Während die kulturelle Identität Europas dabei ist zu verschwimmen, wird umso verbissener die politische Einigung des Kontinents vorangetrieben. Die Euro-Krise dient manchen sogar noch als Katalysator einer weiteren Integration, die letztlich eine Verlagerung von Kompetenzen weg von den demokratisch konstituierten Nationalstaaten hin zu den wenig demokratischen Brüsseler Institutionen bedeutet. Die politischen und intellektuellen Eliten Europas sind geradezu besessen von der Vision einer immer engeren Integration. Als „Finalität“ (Joschka Fischer) spukt noch immer die Vision „Vereinigte Staaten von Europa“ in den Köpfen vieler Linker, Linksliberaler und Christdemokraten (und sogar des „liberalen“ Spitzenmanns im EU-Parlament Guy Verhofstadt).

Echte Liberale sollten skeptisch bleiben, zumal ein Superstaat mit seiner Zentralisierungs-, Regulierungs- und Bürokratisierungstendenzen keineswegs mehr wirtschaftlichen Erfolg oder mehr Freiheit bedeutet. Das liberale Konzept der europäischen Einigung bestand darin, eine Integration „von unten“ zu fördern. Freier Handel sowie die Freizügigkeit von Arbeitnehmern und Kapital ermöglichen immer mehr Kontakte, Verflechtung und gegenseitiges Verständnis, wobei die Vielfalt gewahrt bleibt. Die Integration „von oben“ durch europäische superstaatliche Institutionen, politische Gremien, Verordnungen und Richtlinien sehen echte Liberale hoch kritisch.
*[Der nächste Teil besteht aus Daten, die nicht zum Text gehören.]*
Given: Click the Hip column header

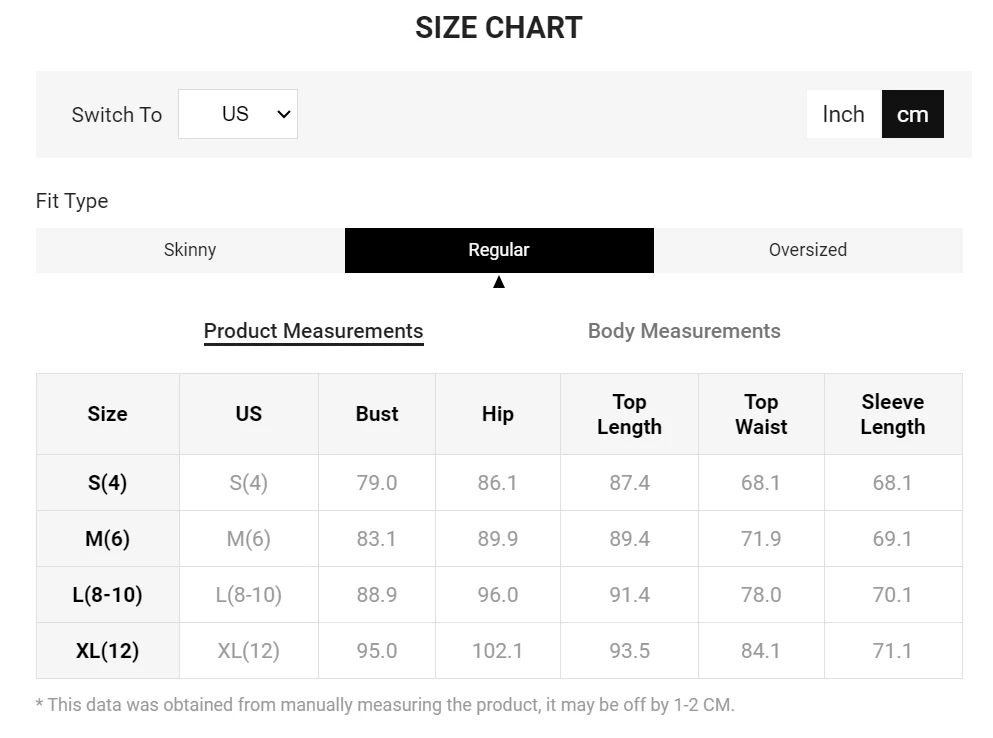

Wilhelm Röpke warnte vor mehr als fünfzig Jahren: „Wenn wir versuchen wollten, Europa zentralistisch zu organisieren, einer planwirtschaftlichen Bürokratie zu unterwerfen und gleichzeitig zu einem mehr oder weniger geschlossenen Block zu schmieden, so ist das nicht weniger als ein Verrat an Europa.“

Was ist der Kern der liberalen Philosophie? Die Verteidigung der Freiheit und Eigenverantwortung der einzelnen Bürger und des freien Unternehmertum in einer klaren Wettbewerbsordnung. Auch die sozialen und kulturellen Grundlagen einer freiheitlichen Gesellschaft zählen dazu. Die Umdeutung der liberalen Philosophie durch Linksliberale in eine staatliche Bevormundungsideologie hat viel Schaden angerichtet. „Wenn sich die Begriffe verwirren, ist die Welt in Unordnung“, lautet eine alte konfuzianische Weisheit. Es wird eine intellektuelle Mammutaufgabe sein, die liberale Verwirrung zu überwinden und die Begriffe wieder zu klären.

Dr. Philip Plickert ist Ökonom und Redakteur bei der Frankfurter Allgemeinen Zeitung. Er lehrt Wirtschaftsgeschichte an den Universitäten Frankfurt und Siegen.